By Shashank Nayar and Bansari Mayur Kamdar
-London’s FTSE 100 rose on Wednesday, lifted by gains in shares of homebuilders after Barratt Developments posted strong earnings, but worries about a possible early interest rate hike by the Bank of England kept sentiment in check.
Homebuilders jumped as much as 3.9%, their biggest intraday rise since April last year, with Barratt Developments PLC up 6% after it reported sales above pre-pandemic levels and said it was on track to deliver its 2022 and medium-term targets.
“The housebuilders have found themselves in somewhat of a sweet spot,” said Laura Hoy, an analyst at Hargreaves Lansdown.
“While pent-up lockdown demand is starting to wane, people are still motivated to move and that’s driven house prices higher. According to Barratt, that’s been enough to offset build cost inflation.”

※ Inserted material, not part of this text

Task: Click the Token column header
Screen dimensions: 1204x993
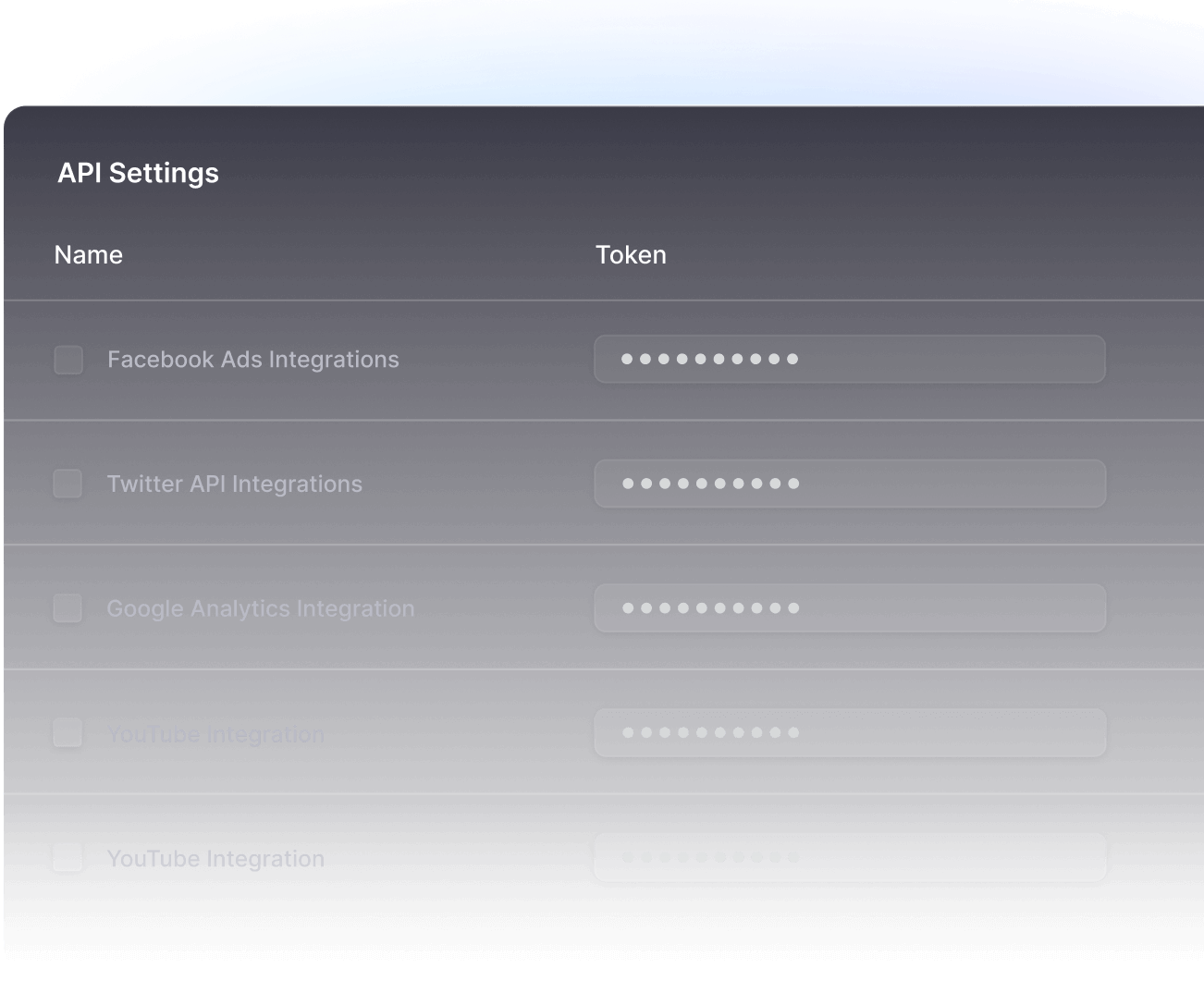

The blue-chip FTSE 100 index inched up 0.2%, with personal goods makers also among the top gaining segments.
Britain’s economy returned to growth in August after contracting for the first time in six months in July, keeping intact financial market bets the Bank of England will begin raising interest rates before the end of the year.

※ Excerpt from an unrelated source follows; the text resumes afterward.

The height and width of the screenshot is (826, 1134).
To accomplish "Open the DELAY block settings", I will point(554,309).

The BoE, facing a jump in inflation, looks set to be the first major central bank to raise interest rates since the beginning of the pandemic. Investors are betting on a rise to 0.15% by December. [BOEWATCH]
The FTSE 100 has risen about 10% so far this year on accommodative central bank policies, but is still nearly 9.6% away from its all-time highs, significantly underperforming the wider European aggregate index which sits only 3% below its record levels.
The domestically focussed mid-cap index rose 1.0%, with travel and leisure stocks leading gains.
UK fund manager Man Group rose 7.6% and was the top gainer after its assets under management rose to a record $139.5 billion in the third quarter.
In volatile trade, SoftBank-backed online retailer THG dropped 2.9%, extending losses after it held a presentation on Tuesday to reassure investors it could reverse a recent slide in its share price.
Just Eat Takeaway shares declined 1.7% to the lowest since February 2019 after third-quarter orders failed to meet analyst expectations.